Loop 017
The customer AI deployment loop
A supervised delivery workflow that advances one customer priority into a validated, gradually released AI system with monitoring, approvals, and outcome evidence.
Ready-to-use prompt
Copy the loop
Manage one customer AI deployment from priority to production outcome. Run this loop when a customer shares a new priority, requests an AI workflow, gives feedback, reports a failure, or reaches a scheduled AI operations review. Start from the customer's current business priority and choose one concrete workflow or improvement to advance. Define the business goal, owner, affected users, systems and APIs, input data, expected output, approval gates, risk level, success criteria, and ROI hypothesis. Build or update the deployment, run a dry run on realistic customer data, record failures and edge cases, fix the smallest underlying issue, and rerun until the dry run passes or a blocker is clear. Release gradually and monitor production. Before stopping, produce a customer-facing update and store the reusable lessons for the next run.
Verify / stop
One customer priority reaches a proven terminal state.
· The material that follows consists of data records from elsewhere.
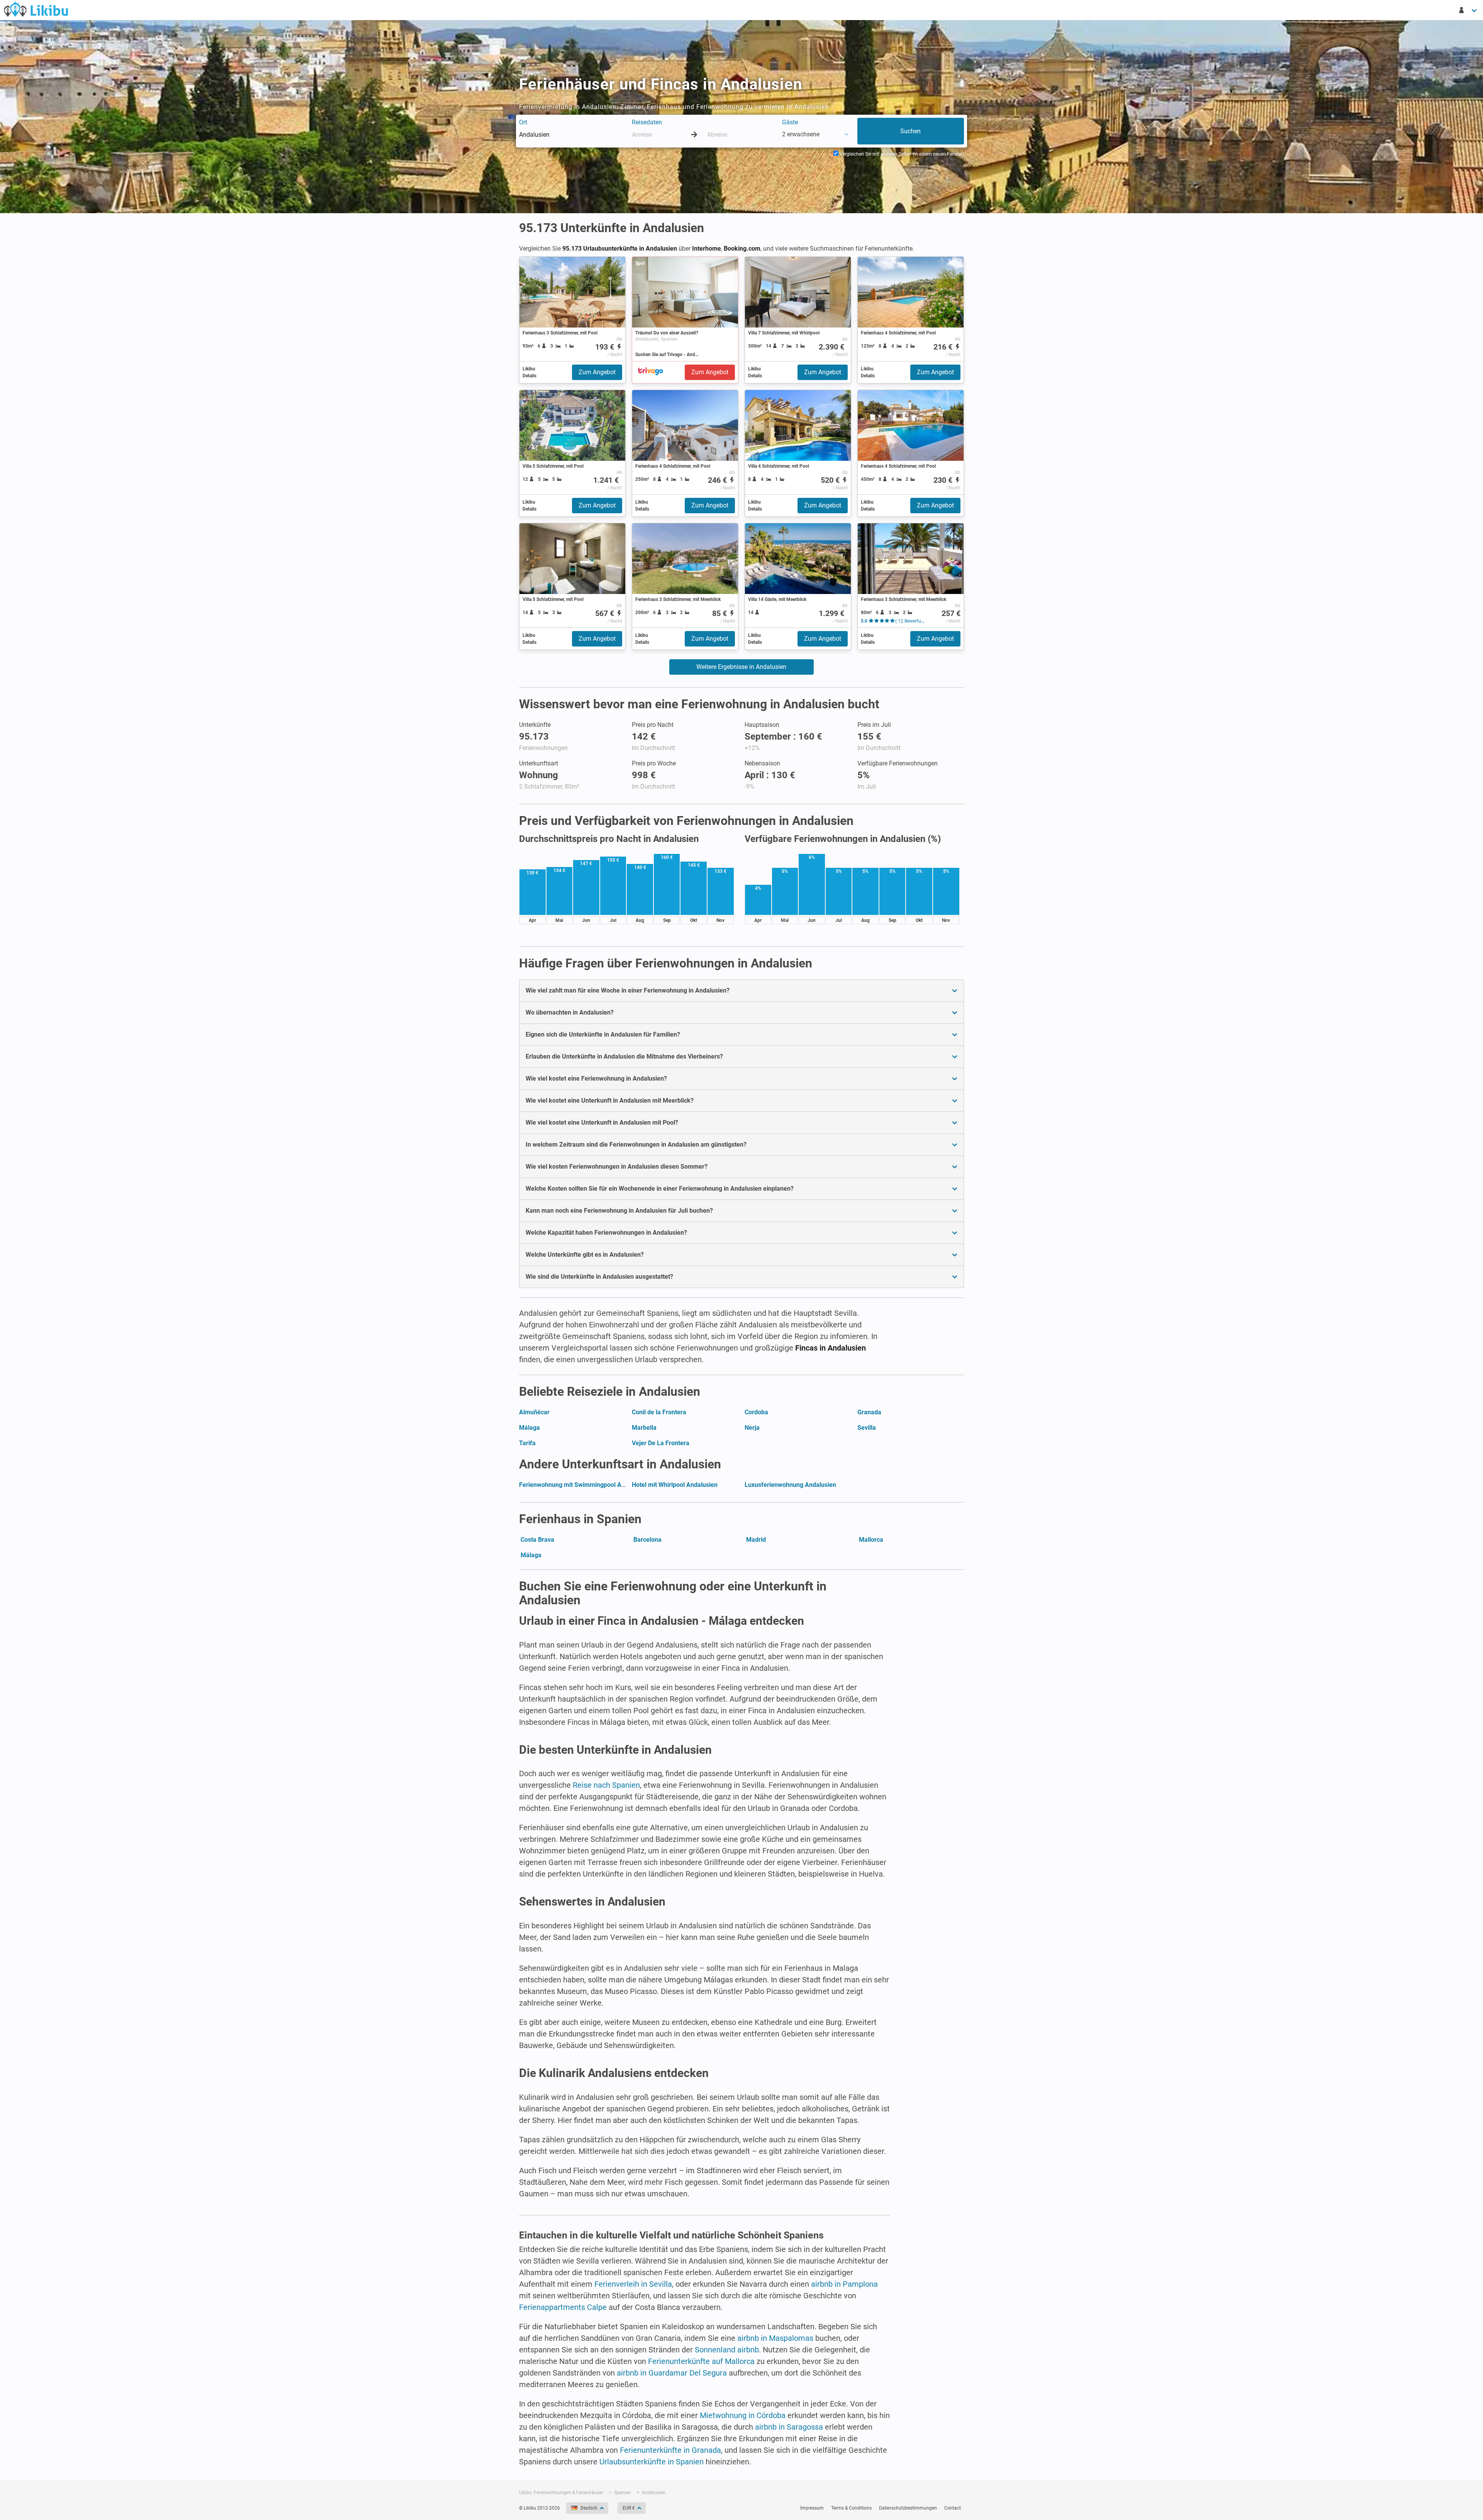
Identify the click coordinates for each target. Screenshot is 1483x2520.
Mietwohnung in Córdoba (743, 2415)
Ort (523, 122)
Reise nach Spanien (606, 1785)
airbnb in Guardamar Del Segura (672, 2372)
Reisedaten (647, 122)
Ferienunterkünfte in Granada (670, 2450)
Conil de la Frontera (659, 1412)
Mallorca (871, 1539)
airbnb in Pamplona (844, 2284)
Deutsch (588, 2508)
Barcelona (647, 1539)
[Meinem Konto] (1468, 10)
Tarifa (527, 1443)
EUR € (629, 2508)
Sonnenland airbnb (727, 2349)
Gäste (790, 122)
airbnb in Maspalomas (775, 2338)
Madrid (756, 1539)
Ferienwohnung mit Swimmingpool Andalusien (583, 1484)
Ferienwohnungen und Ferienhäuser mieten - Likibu (36, 9)
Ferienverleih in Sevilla (633, 2284)
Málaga (529, 1427)
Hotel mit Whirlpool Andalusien (675, 1484)
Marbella (644, 1427)
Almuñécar (534, 1412)
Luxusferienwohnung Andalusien (790, 1484)
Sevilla (866, 1427)
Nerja (752, 1427)
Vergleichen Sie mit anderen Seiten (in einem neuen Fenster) (901, 154)
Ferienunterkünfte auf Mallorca (701, 2361)
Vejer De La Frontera (660, 1443)
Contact (952, 2508)
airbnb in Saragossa (789, 2427)
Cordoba (756, 1412)
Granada (869, 1412)
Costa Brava (537, 1539)
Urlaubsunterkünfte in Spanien (651, 2461)
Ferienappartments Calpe (563, 2307)
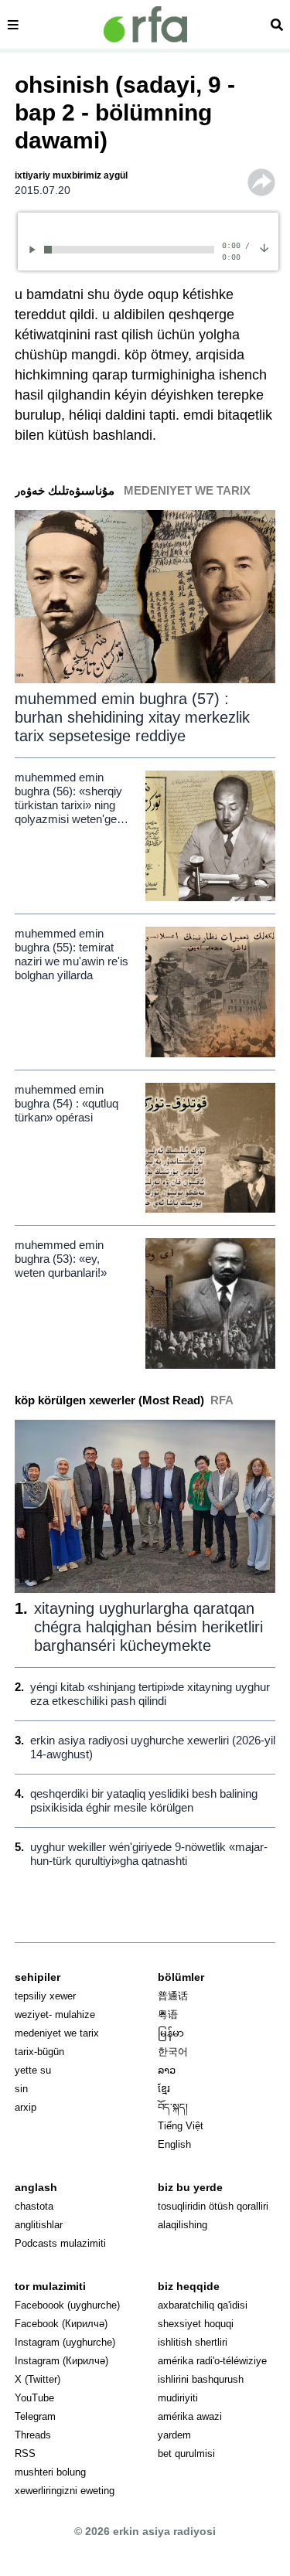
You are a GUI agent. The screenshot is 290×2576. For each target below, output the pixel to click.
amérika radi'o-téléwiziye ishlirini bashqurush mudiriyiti (212, 2379)
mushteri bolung (50, 2472)
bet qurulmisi (186, 2453)
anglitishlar (39, 2225)
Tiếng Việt (180, 2126)
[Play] (35, 249)
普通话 (173, 1996)
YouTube (34, 2398)
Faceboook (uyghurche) (67, 2305)
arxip (25, 2107)
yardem (174, 2435)
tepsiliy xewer (45, 1996)
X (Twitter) (37, 2379)
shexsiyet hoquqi (196, 2323)
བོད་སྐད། (173, 2107)
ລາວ (167, 2070)
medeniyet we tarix (57, 2033)
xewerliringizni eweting (64, 2490)
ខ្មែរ (164, 2088)
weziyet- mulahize (55, 2014)
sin (21, 2088)
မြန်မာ (171, 2033)
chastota (34, 2206)
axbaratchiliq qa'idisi (202, 2305)
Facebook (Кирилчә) (61, 2323)
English (174, 2144)
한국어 (173, 2051)
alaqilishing (182, 2225)
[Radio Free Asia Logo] (145, 24)
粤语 (168, 2014)
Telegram (35, 2416)
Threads (33, 2435)
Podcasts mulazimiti (60, 2243)
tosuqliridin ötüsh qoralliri (213, 2206)
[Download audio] (264, 247)
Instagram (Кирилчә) (61, 2361)
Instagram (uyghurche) (65, 2342)
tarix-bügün (39, 2051)
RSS (25, 2453)
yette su (33, 2070)
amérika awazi (190, 2416)
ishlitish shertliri (192, 2342)
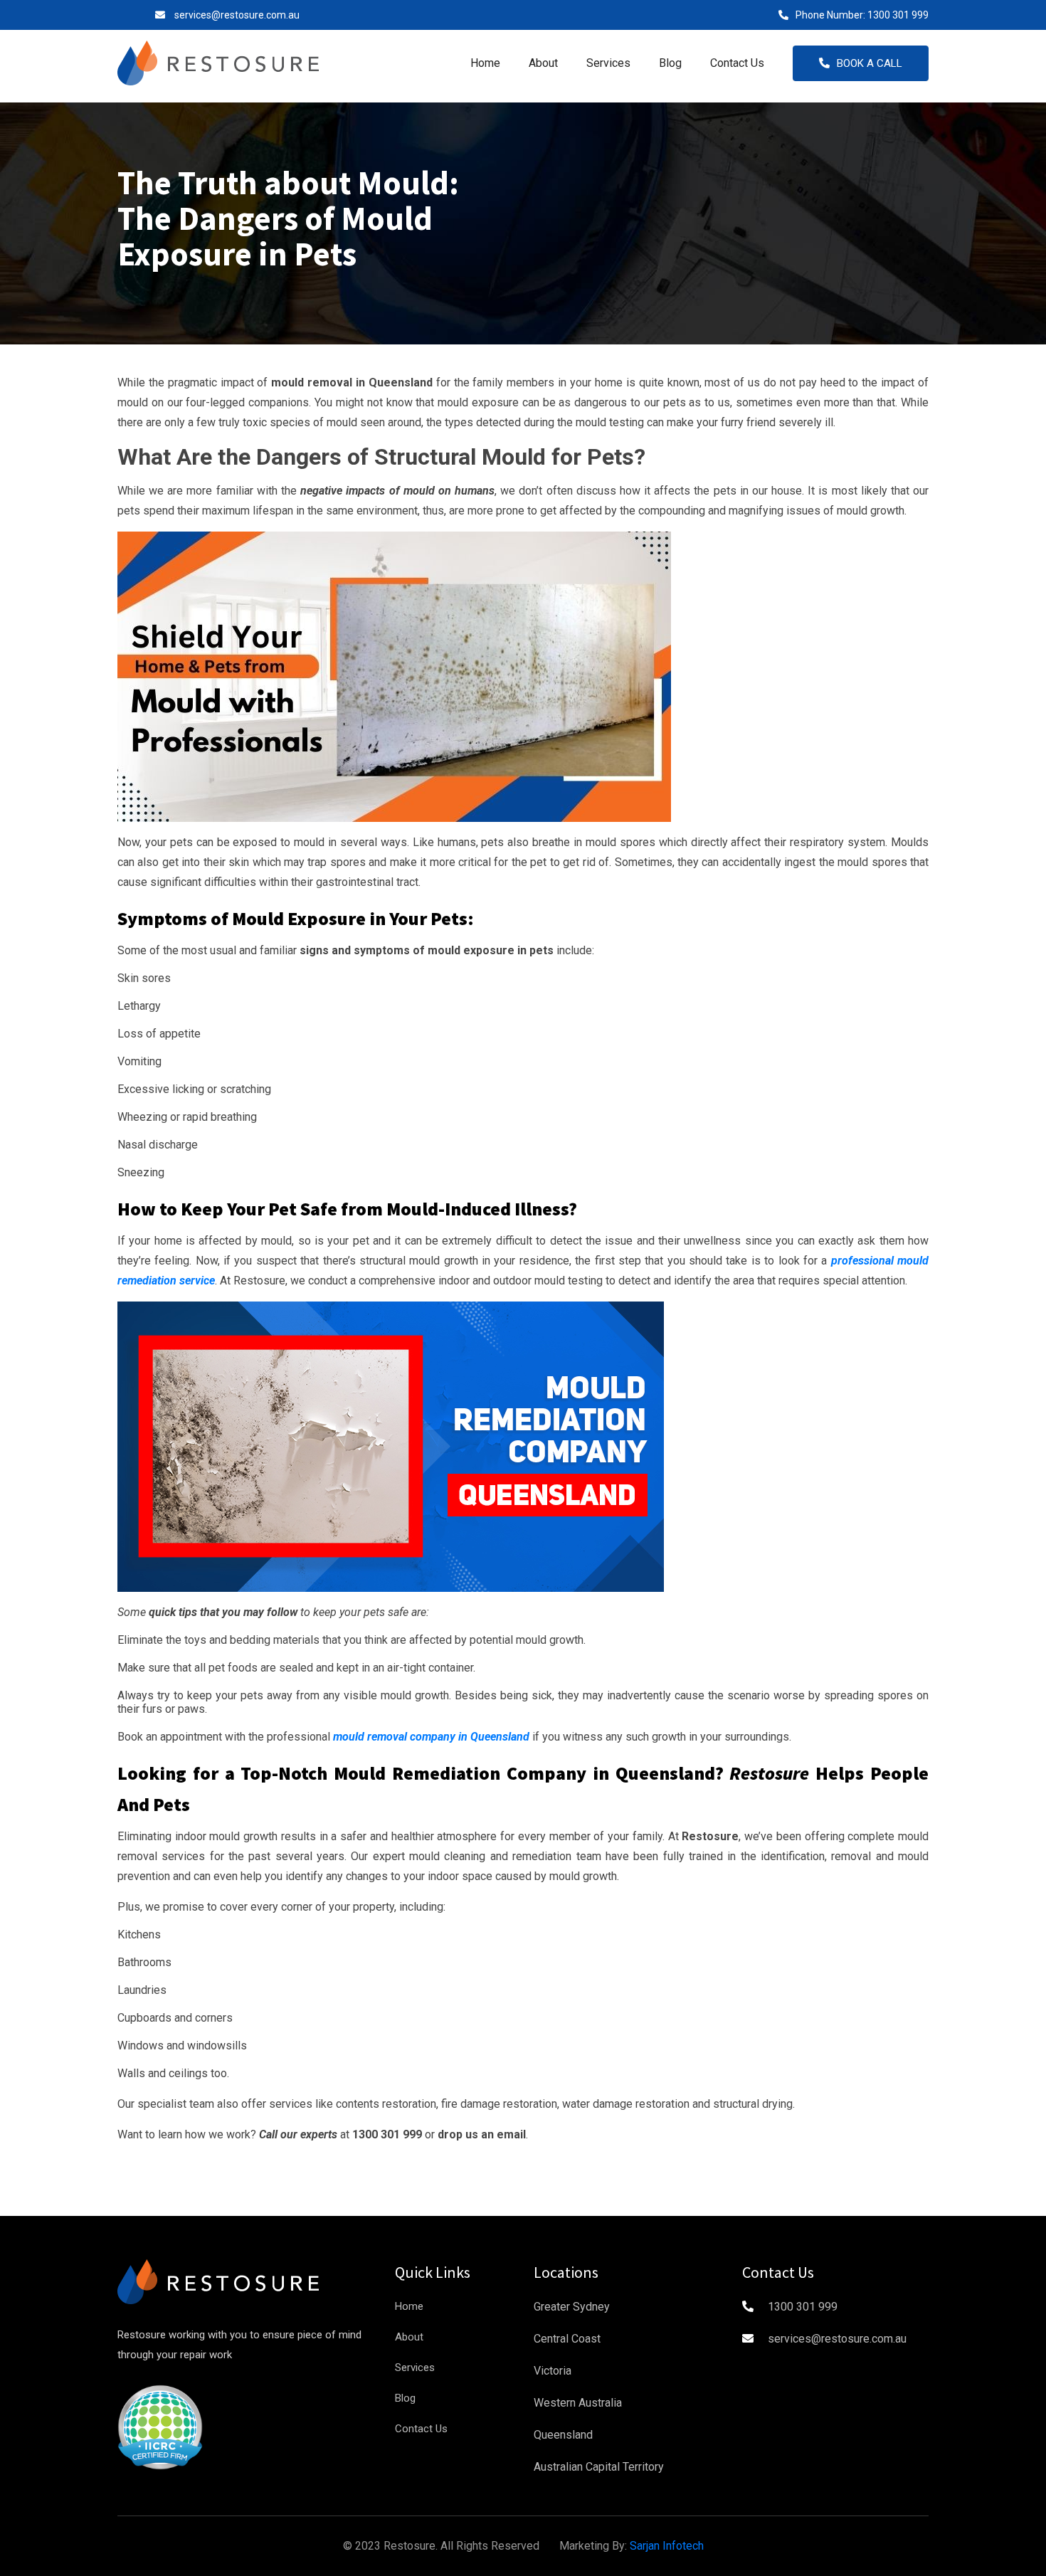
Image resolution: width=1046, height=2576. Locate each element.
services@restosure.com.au (237, 15)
The workflow reaches its agreed rollout stage, a production issue is fixed, a blocker is escalated with an owner, or a healthy review records the next check.
Context and guidance When to use it, steps, safety notes, and related loops
Use this when
Use this when an AI workflow must live inside a real customer process and needs validation, approval, gradual rollout, monitoring, and a clear business outcome.
How to run it
- Review the current customer priority, recent feedback, workflow history, failures, approvals, usage, cost, and ROI signals.
- Choose one workflow or improvement and define its owner, systems, data, risk, approval gates, success criteria, and ROI hypothesis.
- Build or update it, run a dry run on realistic data, repair the smallest underlying issue, and release through controlled stages.
- Monitor production, send the customer-facing update, and store preferences, rules, failures, examples, and ROI observations in shared memory.
Why it works
The loop treats deployment as the operating system around an automation: scope, validation, approval, rollout, monitoring, learning, and accountability all stay connected to the customer's priority.
Implementation note
Do not expand rollout when dry-run evidence, approval state, or monitoring is missing. Keep sensitive, irreversible, financial, and customer-facing actions behind explicit human approval.